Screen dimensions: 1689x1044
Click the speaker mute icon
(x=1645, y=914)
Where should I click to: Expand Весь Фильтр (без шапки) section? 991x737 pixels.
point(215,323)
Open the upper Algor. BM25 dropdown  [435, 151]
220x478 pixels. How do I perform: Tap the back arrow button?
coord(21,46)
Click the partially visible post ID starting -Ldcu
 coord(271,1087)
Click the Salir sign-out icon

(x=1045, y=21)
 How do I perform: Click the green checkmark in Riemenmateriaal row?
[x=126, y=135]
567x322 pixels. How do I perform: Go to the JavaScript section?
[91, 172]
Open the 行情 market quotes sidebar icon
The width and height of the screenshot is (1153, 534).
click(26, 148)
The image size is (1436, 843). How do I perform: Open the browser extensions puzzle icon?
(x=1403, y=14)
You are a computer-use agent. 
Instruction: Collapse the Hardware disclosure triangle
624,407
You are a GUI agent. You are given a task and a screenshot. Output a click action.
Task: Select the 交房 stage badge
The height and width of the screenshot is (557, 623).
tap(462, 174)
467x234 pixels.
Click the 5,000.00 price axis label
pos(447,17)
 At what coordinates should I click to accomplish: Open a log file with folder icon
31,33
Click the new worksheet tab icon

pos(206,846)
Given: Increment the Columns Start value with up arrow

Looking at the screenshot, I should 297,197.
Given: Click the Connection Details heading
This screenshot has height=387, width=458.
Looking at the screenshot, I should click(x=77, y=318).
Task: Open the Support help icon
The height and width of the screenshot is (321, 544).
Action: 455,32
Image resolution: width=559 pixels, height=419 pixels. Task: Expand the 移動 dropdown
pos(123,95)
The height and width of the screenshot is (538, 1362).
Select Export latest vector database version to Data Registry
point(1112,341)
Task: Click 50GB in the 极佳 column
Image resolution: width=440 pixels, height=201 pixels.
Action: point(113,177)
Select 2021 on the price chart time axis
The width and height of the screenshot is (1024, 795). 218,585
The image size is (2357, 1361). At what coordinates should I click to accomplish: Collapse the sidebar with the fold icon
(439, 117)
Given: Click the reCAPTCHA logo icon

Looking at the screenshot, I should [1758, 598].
--- --- ---
● What this task involves
Print the material above again line for line, leaving nothing out and changing nothing.

● Reply to the exercise
Screen dimensions: 1689x1044
Click the speaker mute icon
(x=1645, y=914)
Where should I click to: Expand Весь Фильтр (без шапки) section? 991x737 pixels.
point(215,323)
Open the upper Algor. BM25 dropdown  [435, 151]
220x478 pixels. How do I perform: Tap the back arrow button?
coord(21,46)
Click the partially visible post ID starting -Ldcu
 coord(271,1087)
Click the Salir sign-out icon

(x=1045, y=21)
 How do I perform: Click the green checkmark in Riemenmateriaal row?
[x=126, y=135]
567x322 pixels. How do I perform: Go to the JavaScript section?
[91, 172]
Open the 行情 market quotes sidebar icon
The width and height of the screenshot is (1153, 534).
click(26, 148)
The image size is (1436, 843). How do I perform: Open the browser extensions puzzle icon?
(x=1403, y=14)
You are a computer-use agent. 
Instruction: Collapse the Hardware disclosure triangle
624,407
You are a GUI agent. You are given a task and a screenshot. Output a click action.
Task: Select the 交房 stage badge
The height and width of the screenshot is (557, 623).
tap(462, 174)
467x234 pixels.
Click the 5,000.00 price axis label
pos(447,17)
 At what coordinates should I click to accomplish: Open a log file with folder icon
31,33
Click the new worksheet tab icon

pos(206,846)
Given: Increment the Columns Start value with up arrow

Looking at the screenshot, I should 297,197.
Given: Click the Connection Details heading
This screenshot has height=387, width=458.
Looking at the screenshot, I should click(x=77, y=318).
Task: Open the Support help icon
The height and width of the screenshot is (321, 544).
Action: 455,32
Image resolution: width=559 pixels, height=419 pixels. Task: Expand the 移動 dropdown
pos(123,95)
The height and width of the screenshot is (538, 1362).
Select Export latest vector database version to Data Registry
point(1112,341)
Task: Click 50GB in the 极佳 column
Image resolution: width=440 pixels, height=201 pixels.
Action: point(113,177)
Select 2021 on the price chart time axis
The width and height of the screenshot is (1024, 795). 218,585
The image size is (2357, 1361). At what coordinates should I click to accomplish: Collapse the sidebar with the fold icon
(439, 117)
Given: Click the reCAPTCHA logo icon

Looking at the screenshot, I should [1758, 598].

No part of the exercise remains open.